- The Washington Times - Wednesday, July 29, 2015

The National Institutes for Health has spent over $2.6 million since 2011 on a program to motivate truck drivers to lose weight.

The Oregon Health and Science University is conducting the program which sets up a weight-loss competition for truckers. Participants also get access to interactive health screenings, weight tips and motivational phone calls while they drive. 

Drivers experience multiple roadblocks to health, including laws permitting long work hours and an isolating job structure that restricts physical activity and dietary choices. Despite the growing health crisis, there is a lack of effective weight loss and health promotion interventions for truck drivers,” NIH’s grant description reads. 

To address this research gap, we developed an innovative intervention that is integrated with the job structure and modern technologies of truck driving,” the grant reads. “Our approach uses mobile computing technologies to provide training and feedback during a weight loss competition, and delivers motivational interviewing on cell phones.”

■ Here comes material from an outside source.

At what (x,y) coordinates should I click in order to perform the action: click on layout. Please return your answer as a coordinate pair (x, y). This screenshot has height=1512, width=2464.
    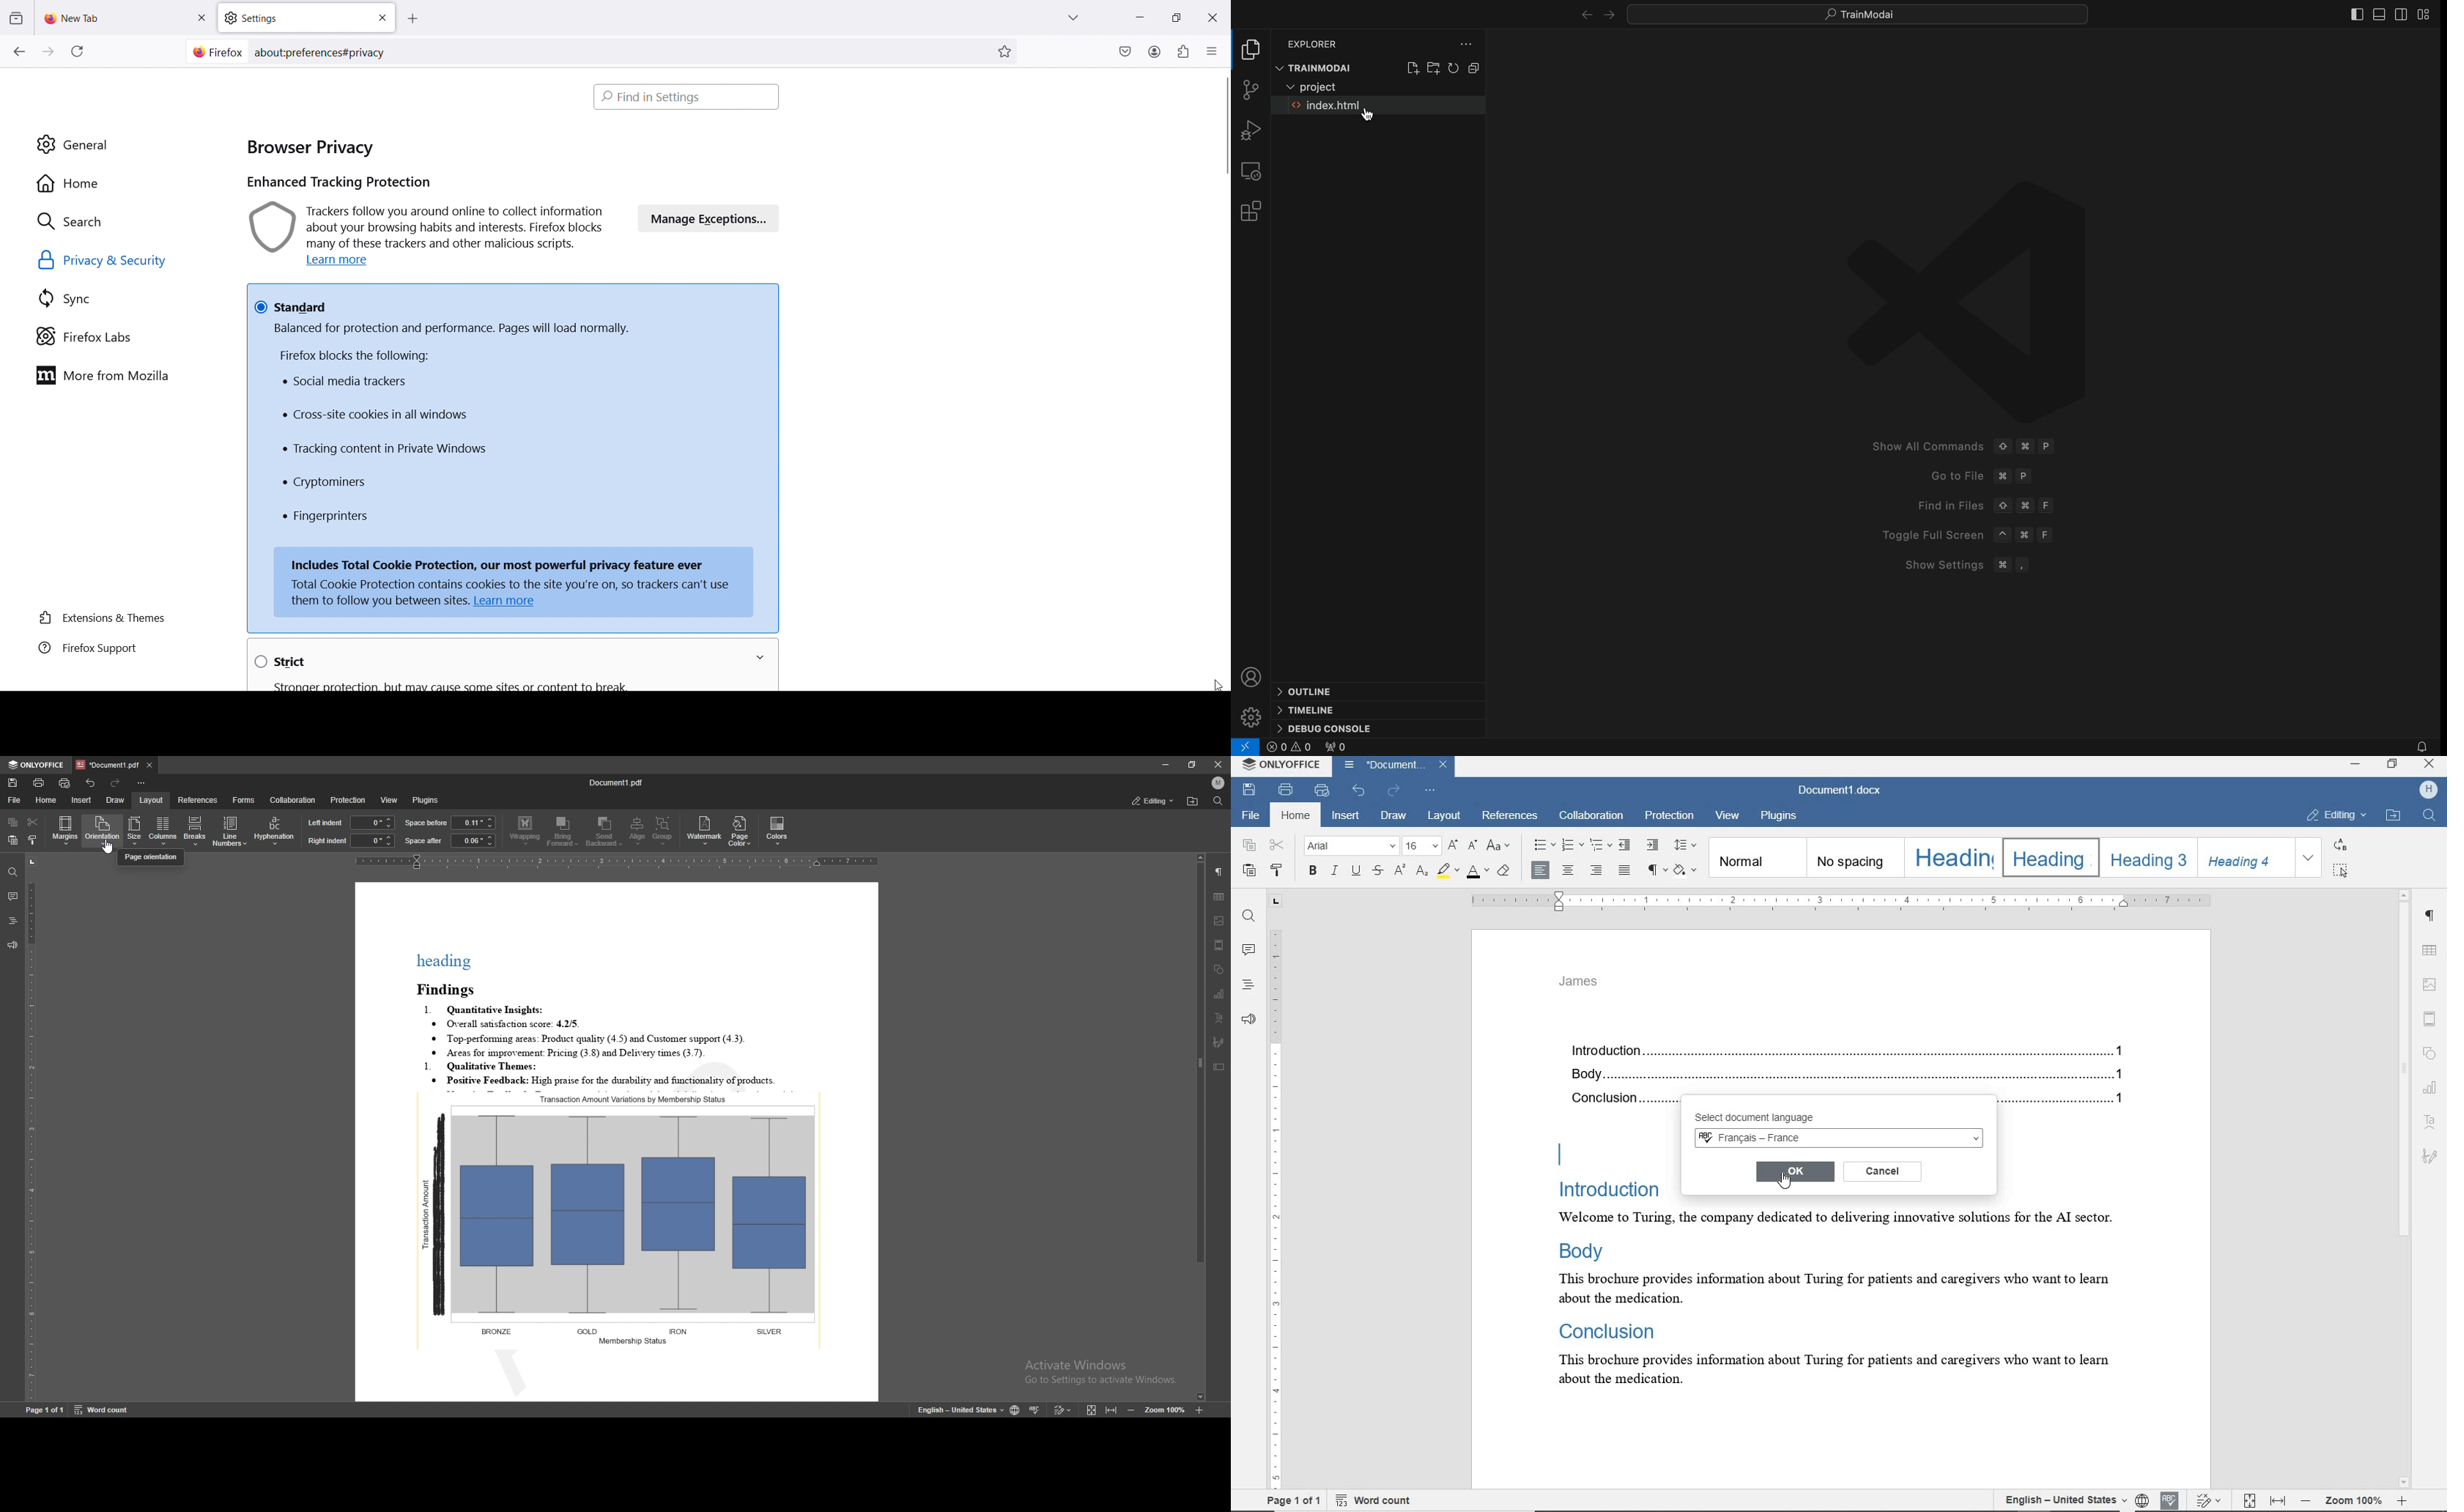
    Looking at the image, I should click on (1444, 817).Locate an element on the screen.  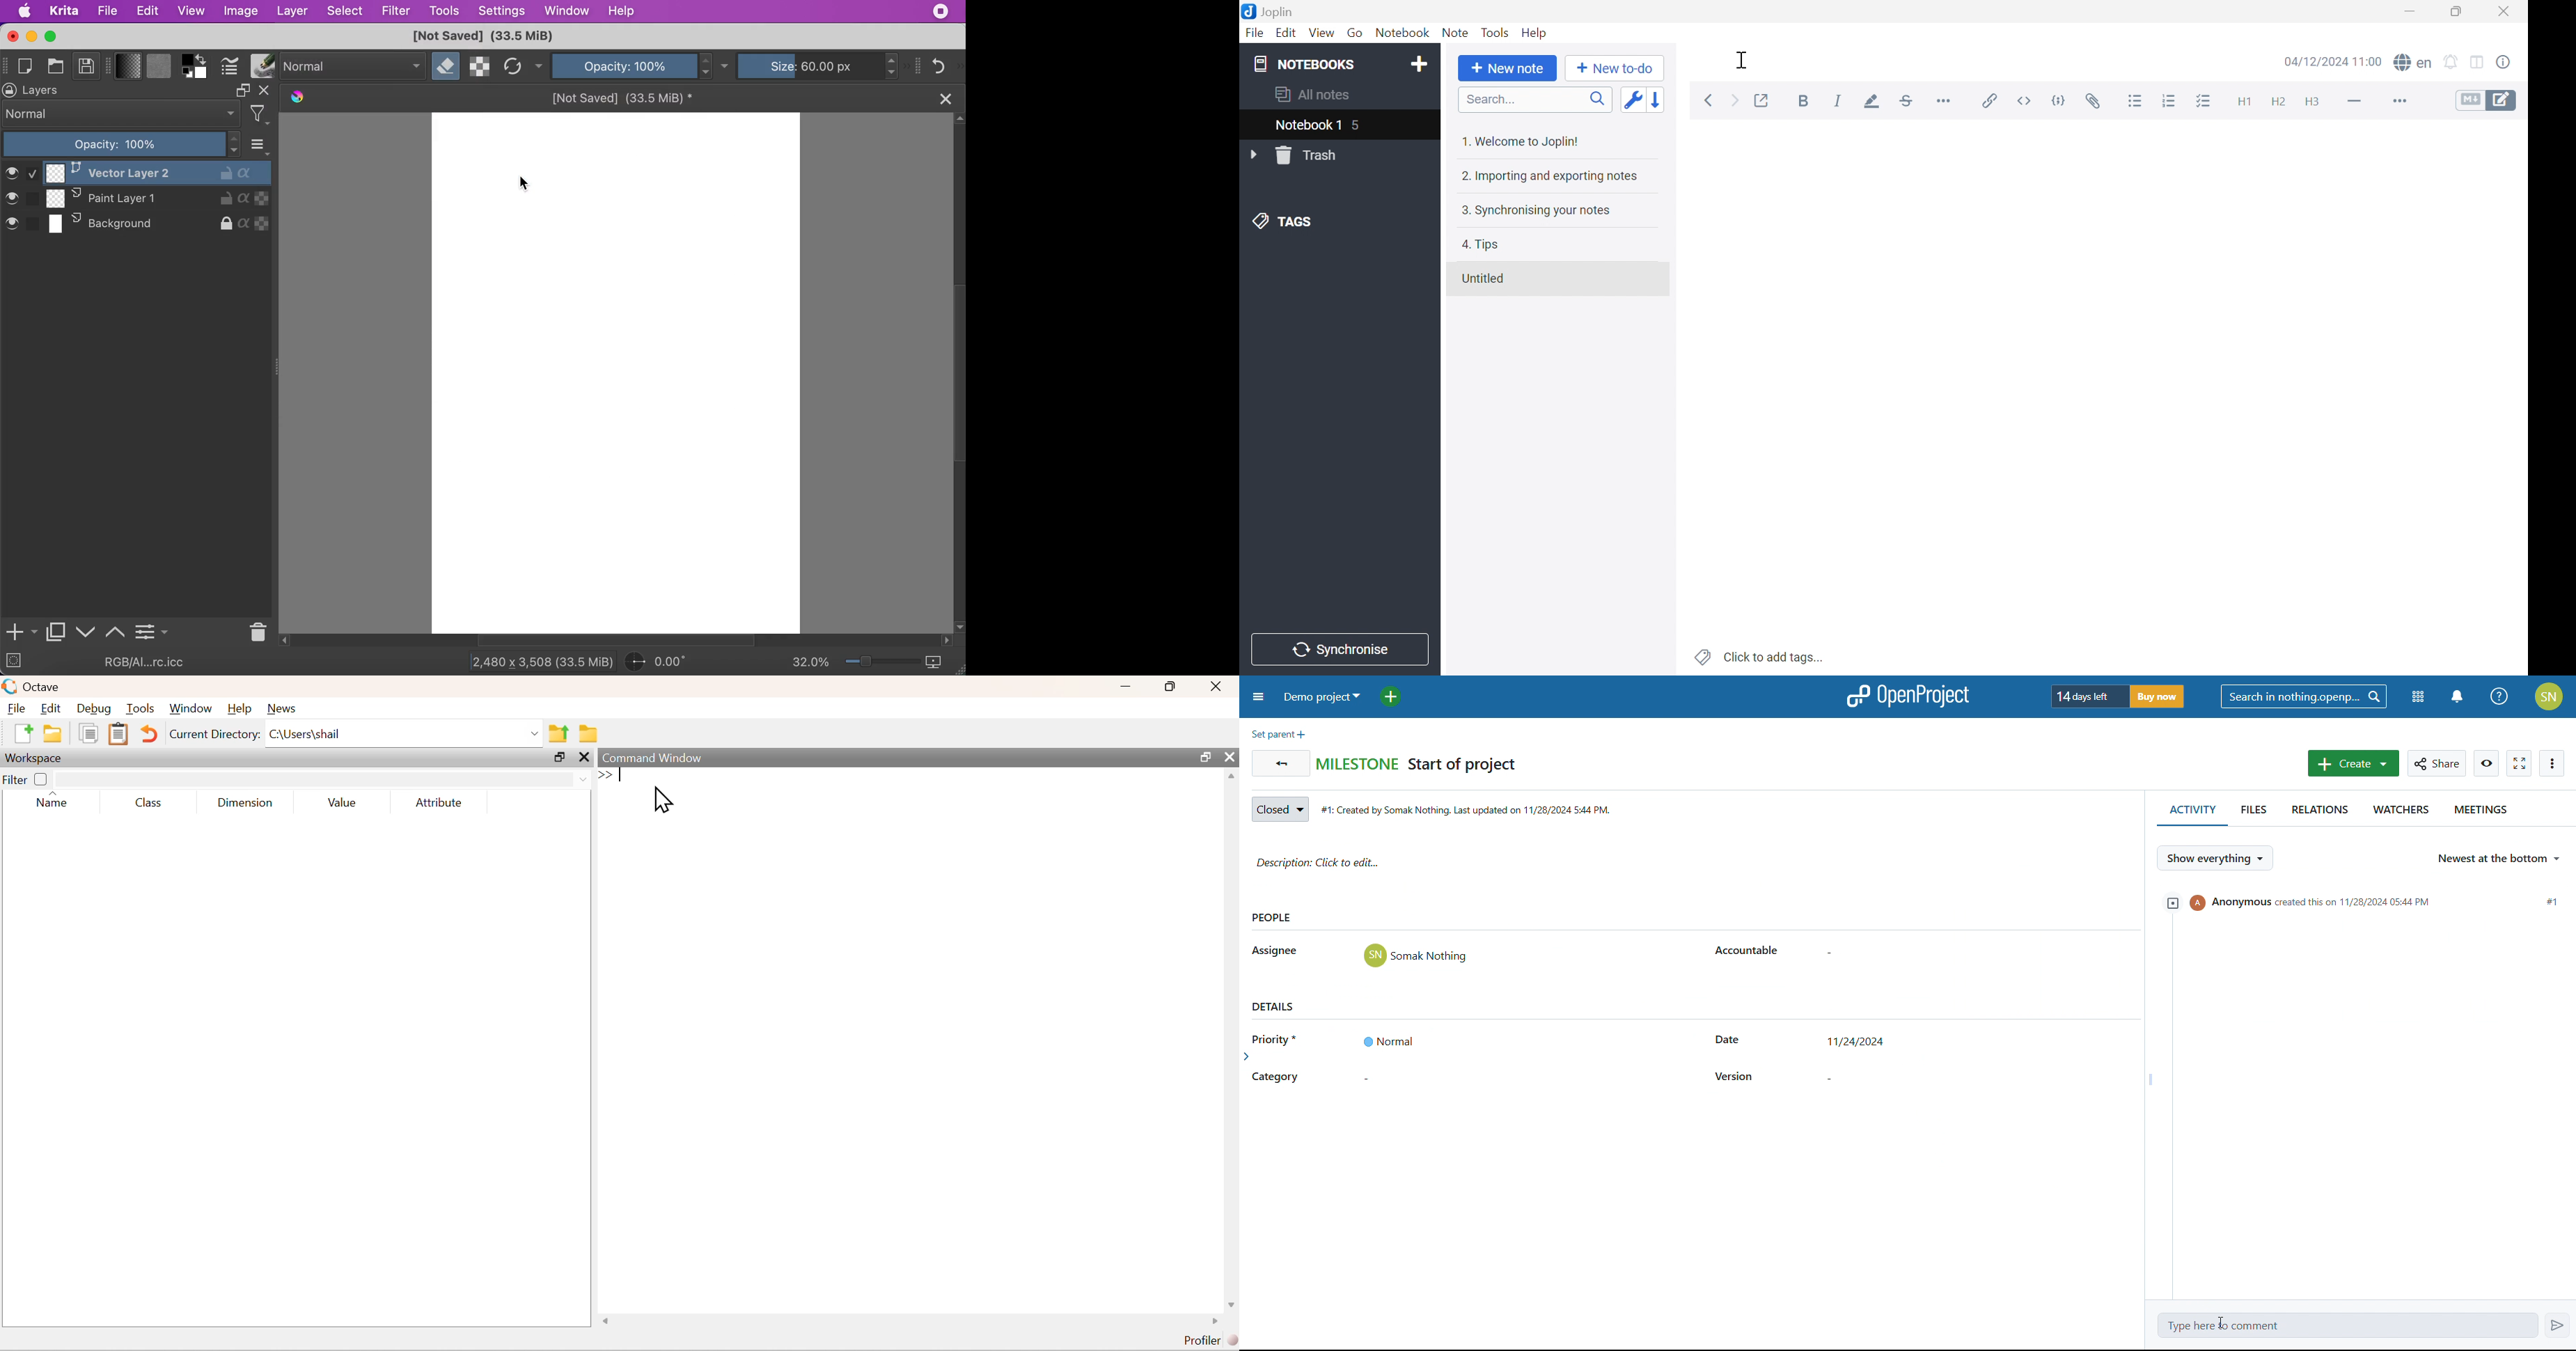
3. Synchronising your notes is located at coordinates (1538, 211).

According to the grant description, long-haul truck drivers have overweight and obesity rates almost 20 percent higher than the general population and published results from the ongoing study suggest that trucker obesity can lead to accidents behind the wheel. 

Driver health problems, especially obesity and related conditions like sleep apnea, are related to driving errors and increased crash rates, impacting both driver safety and the safety of the general public,” according to a January 2014 paper on the study posted by HHS. 

Researchers are soliciting truckers from across the country to participate in the Safety and Health Involvement for Truckers (SHIFT) program. 

Truckers in the program record their weight and behavior every week and can receive free health screenings and win lottery prizes, the SHIFT website states. 

The project has received $386,985 this year, in addition to the $2,658,929 allocated for the program since 2011. The program is budgeted until 2016. 

Twenty-nine truck drivers participated in the pilot study, according to the 2014 paper, and lost an average of 7.8 pounds, or “roughly 1 BMI unit,” in six months.